Thursday, March 29, 2018

Cewek itu Harus Kerja(?)

Kalau umur udah di atas 20an, somehow kalimat di judul itu akan ada kedengeran familiar. 

Uniknya lagi, kalimat itu akan kedengeran enggak cuma sekali, pas baru lulus misalnya, tapi bakal kedengeran again and again and again, after some periods of time.

My experience for example, jujur saya lupa kapan pertama kali denger kalimat itu, cause when you heard it during school or college, you don’t really think about it. Tapi yang pertama kali saya ingat itu awal kerja, 2 tahun yang lalu.

Salah satu temen kerja saya ngomong bahwa cewek harus kerja. Temen saya di Jogja juga pernah bilang hal serupa setahunan lalu.

Terakhir, penulis yang saya follow, Ika Natassa, juga nulis hal yang sama. Well technically, she didn't write kerja kantoran, tapi punya penghasilan sendiri.

Alasan mereka mirip-mirip. Bukan karena takut pelakor ya. Tapi it’s like some kind of insurance. Gimana kalau terjadi apa-apa sama suami, sakit atau, naudzubillah, meninggal.

Waktu Ika Natassa bahas soal ini, dia dapet banyak dm yang akhirnya dia screenshot dan share di IG stories lagi, tentang kejadian kayak gitu. Kebetulan Ika sendiri ngerasain gimana ibu beliau jadi tulang punggung keluarga ketika bapaknya in between jobs. 

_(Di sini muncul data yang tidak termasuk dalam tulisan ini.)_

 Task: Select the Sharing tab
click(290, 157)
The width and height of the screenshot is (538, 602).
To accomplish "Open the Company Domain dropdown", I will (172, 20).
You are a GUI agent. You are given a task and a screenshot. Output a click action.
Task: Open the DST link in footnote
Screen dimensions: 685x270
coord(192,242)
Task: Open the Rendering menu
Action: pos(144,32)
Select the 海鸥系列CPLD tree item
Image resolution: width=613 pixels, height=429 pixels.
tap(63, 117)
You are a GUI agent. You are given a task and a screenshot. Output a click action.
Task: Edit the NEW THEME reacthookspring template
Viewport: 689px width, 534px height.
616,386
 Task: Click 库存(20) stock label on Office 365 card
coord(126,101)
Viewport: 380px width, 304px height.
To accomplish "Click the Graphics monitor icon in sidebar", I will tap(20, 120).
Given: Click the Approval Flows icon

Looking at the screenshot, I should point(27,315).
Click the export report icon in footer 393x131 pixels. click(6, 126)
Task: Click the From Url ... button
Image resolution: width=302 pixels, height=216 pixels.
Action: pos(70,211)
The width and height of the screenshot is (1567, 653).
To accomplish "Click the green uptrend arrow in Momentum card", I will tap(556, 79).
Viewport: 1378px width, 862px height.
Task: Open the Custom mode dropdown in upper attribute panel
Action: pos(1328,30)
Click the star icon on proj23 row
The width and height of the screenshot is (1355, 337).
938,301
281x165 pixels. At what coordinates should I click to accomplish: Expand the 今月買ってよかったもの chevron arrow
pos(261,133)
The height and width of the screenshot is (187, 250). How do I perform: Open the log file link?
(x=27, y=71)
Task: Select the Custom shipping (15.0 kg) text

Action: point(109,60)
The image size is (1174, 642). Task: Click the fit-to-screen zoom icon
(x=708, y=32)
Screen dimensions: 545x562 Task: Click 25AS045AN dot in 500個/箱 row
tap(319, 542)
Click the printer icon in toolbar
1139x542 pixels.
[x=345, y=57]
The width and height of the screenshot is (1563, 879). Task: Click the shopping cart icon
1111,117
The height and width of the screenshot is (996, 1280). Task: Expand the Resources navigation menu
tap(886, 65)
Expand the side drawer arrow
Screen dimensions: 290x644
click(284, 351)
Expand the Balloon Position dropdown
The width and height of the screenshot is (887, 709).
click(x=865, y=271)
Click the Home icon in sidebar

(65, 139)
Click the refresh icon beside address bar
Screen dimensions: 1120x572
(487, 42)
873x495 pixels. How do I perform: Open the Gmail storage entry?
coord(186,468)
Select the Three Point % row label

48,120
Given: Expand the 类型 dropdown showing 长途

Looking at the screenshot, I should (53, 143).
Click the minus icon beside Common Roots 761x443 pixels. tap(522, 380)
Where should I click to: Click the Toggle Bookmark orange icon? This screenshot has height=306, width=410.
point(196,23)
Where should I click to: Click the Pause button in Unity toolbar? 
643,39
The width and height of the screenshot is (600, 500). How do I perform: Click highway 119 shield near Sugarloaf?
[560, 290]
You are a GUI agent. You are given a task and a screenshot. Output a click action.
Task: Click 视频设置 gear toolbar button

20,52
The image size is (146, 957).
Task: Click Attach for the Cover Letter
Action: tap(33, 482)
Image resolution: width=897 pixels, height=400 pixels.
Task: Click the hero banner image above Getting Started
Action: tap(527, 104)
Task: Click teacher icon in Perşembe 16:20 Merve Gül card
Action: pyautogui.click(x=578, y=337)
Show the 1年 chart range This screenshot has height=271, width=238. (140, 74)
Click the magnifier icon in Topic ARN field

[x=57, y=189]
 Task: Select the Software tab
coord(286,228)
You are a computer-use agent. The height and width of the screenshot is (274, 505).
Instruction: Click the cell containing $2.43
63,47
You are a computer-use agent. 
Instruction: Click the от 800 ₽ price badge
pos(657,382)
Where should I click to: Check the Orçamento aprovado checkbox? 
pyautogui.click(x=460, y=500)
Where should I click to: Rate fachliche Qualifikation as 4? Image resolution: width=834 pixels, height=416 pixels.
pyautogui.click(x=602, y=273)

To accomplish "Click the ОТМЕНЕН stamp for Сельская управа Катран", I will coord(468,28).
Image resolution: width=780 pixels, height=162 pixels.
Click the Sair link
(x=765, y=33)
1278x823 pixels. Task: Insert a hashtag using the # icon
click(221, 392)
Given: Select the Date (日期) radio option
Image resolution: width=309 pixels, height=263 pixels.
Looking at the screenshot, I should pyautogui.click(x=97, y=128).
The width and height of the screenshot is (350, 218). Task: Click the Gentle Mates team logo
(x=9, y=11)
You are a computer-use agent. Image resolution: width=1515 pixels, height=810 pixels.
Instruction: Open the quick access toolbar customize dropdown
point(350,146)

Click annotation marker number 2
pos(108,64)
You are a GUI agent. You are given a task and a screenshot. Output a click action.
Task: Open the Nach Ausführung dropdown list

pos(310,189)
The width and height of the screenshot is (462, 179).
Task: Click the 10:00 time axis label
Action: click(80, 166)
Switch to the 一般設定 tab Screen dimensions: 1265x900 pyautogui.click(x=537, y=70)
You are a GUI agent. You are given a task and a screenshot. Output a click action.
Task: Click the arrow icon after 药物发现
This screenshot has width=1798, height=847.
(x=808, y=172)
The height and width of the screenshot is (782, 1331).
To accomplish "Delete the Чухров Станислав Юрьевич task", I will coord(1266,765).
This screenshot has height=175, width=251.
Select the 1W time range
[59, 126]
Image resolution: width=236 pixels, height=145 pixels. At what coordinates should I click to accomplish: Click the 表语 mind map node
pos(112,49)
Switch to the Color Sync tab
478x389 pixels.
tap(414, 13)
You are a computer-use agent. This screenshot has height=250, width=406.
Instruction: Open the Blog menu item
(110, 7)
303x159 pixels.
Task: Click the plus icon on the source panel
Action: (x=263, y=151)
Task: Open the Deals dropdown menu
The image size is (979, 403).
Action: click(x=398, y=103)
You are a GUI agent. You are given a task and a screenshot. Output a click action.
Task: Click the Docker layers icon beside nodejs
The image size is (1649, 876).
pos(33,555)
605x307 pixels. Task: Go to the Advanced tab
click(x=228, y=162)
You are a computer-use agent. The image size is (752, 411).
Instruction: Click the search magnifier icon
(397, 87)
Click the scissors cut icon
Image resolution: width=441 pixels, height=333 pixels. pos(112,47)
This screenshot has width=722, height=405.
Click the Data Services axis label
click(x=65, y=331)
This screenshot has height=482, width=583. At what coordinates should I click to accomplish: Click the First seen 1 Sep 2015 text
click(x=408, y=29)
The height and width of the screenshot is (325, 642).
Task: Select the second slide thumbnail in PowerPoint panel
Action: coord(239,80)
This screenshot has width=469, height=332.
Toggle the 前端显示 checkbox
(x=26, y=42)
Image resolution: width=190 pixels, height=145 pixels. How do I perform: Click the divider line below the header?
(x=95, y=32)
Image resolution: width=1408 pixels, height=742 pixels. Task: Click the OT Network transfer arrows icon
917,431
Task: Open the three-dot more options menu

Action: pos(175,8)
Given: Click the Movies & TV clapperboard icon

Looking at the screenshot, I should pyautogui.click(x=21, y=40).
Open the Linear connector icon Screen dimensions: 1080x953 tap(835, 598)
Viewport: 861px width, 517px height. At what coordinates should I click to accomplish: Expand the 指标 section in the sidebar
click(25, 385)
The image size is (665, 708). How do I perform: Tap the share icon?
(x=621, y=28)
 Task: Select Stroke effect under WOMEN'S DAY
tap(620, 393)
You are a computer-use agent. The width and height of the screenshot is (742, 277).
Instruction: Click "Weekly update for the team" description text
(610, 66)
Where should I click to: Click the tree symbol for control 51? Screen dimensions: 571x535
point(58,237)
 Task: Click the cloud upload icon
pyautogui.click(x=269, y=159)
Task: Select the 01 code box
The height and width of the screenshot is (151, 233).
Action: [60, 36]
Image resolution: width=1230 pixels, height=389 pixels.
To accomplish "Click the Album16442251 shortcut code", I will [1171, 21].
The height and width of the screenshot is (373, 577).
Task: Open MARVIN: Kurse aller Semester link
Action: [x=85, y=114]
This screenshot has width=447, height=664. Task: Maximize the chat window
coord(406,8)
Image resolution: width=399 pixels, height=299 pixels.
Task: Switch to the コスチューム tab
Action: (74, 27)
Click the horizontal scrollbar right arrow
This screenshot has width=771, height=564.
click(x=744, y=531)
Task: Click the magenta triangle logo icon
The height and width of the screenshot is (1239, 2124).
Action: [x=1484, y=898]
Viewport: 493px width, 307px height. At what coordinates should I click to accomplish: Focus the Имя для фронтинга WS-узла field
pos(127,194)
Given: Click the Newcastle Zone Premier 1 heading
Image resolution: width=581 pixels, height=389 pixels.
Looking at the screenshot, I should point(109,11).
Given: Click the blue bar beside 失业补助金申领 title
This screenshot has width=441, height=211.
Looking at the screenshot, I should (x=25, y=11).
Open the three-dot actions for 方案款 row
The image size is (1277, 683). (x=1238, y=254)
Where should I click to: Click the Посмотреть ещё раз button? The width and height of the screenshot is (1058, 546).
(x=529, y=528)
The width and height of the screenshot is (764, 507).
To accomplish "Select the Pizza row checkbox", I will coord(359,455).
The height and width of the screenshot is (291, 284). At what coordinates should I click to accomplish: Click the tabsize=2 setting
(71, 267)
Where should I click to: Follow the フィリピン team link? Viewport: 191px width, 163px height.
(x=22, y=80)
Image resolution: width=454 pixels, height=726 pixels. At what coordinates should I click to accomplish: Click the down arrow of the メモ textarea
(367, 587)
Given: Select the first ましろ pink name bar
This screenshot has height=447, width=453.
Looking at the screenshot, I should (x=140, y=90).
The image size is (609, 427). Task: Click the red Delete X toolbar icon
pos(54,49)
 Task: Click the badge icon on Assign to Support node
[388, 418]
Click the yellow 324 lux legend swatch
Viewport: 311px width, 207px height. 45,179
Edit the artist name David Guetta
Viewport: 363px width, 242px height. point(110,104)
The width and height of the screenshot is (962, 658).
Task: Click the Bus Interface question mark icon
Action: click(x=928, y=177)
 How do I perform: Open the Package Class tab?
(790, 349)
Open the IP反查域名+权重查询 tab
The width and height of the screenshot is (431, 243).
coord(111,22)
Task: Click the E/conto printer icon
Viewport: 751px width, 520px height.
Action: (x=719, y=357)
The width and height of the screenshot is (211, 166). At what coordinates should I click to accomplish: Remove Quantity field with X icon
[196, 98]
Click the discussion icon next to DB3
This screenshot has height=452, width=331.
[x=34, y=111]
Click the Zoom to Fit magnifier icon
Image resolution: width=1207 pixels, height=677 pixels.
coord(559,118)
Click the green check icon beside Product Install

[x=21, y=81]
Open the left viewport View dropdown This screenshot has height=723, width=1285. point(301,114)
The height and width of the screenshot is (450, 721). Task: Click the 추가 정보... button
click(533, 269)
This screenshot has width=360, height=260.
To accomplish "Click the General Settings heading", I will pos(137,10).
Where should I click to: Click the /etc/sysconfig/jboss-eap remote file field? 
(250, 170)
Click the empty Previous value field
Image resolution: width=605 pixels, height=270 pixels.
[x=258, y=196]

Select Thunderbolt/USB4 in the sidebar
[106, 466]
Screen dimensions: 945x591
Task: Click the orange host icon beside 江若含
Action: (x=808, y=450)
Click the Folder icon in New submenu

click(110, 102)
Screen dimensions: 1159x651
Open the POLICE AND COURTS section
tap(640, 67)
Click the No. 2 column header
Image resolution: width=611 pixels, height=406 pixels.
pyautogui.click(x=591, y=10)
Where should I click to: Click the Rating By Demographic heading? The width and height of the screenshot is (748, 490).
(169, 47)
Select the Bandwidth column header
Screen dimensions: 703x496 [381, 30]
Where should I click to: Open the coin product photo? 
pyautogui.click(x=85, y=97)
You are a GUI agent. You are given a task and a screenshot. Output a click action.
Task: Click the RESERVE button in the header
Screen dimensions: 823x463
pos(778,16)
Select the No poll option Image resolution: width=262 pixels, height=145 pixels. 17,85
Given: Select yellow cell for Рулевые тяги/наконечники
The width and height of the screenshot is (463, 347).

Lha gw kan baru resign, apakabar dong? 

Saya pribadi sih setuju-setuju enggak setuju sama pendapat itu, ya.

Alasan paling gampang, mungkin karena liat ibu sendiri. Perhatiin deh, ada kecenderungan kalau working mom itu ‘produk’ dari another working mom. In my case, my mom is a stay at home mom, jadi ngeliat Uti selalu di rumah itu normal buat saya. In addition to that, mamanya Popo juga SAHM, which could explain why he really supports me to be one.

Alhamdulilah sampai sekarang Yang Kung masih sehat walafiat, begitu juga papa mertua saya. Jadi ketakutan ‘kalau ada apa-apa, nanti gimana?’ itu enggak terjadi. 

Alasan kedua saya kurang setuju, is it worth it? Kerja buat ‘insurance?’ 

Being a working mom is so so exhausting. Saya mungkin ngeles ketika bilang bahwa zaman udah berubah. Tapi emang zaman dulu lebih gampang enggak sih? Jalanan enggak semacet sekarang. Pulang ke rumah masih bisa sebelum magrib. 

Lha sekarang, jam 7 saya paling cepet nyampe rumah. Belum ngerjain urusan rumah tangga lainnya. 

It might be easier for some working moms yang:
  • Kerjanya enggak di kota semacet Jakarta.
  • Pns atau guru/dosen di daerah yang masih bisa pulang jam 2-4. (Tapi sekarang beberapa guru juga tetep harus stand by sampe jam 5 deh.)

Tapi buat ibu bekerja yang kayak saya, mbak-mbak kantoran yang kerja jam 9-6, beneran enggak gampang lho. (My working hours was somewhat flexible, but it's still a 9-to-6 job)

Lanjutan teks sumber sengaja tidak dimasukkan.